[Collection entries]
# # #

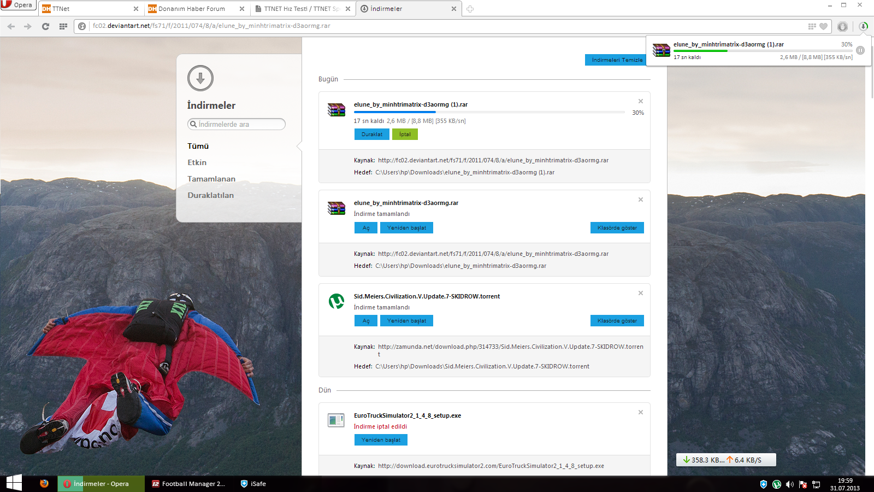This screenshot has width=874, height=492.
Task: Open a new tab with plus icon
Action: click(x=470, y=9)
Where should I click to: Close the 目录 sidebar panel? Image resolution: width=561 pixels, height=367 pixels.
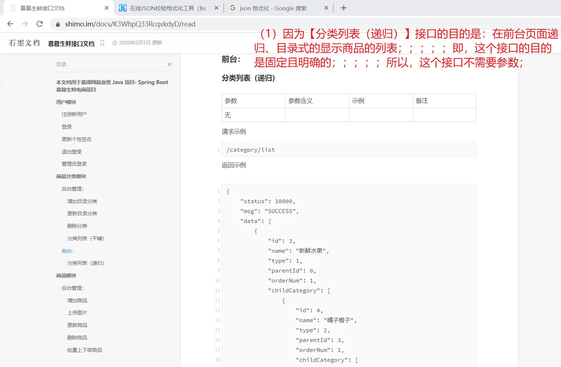[169, 64]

# # #

**Your goal:**
The line containing "Where should I" and all lines after it, through the last line of the records, should be returned exactly. Omit the pictures.

**Task answer:**
Where should I click to: Close the 目录 sidebar panel? Image resolution: width=561 pixels, height=367 pixels.
[169, 64]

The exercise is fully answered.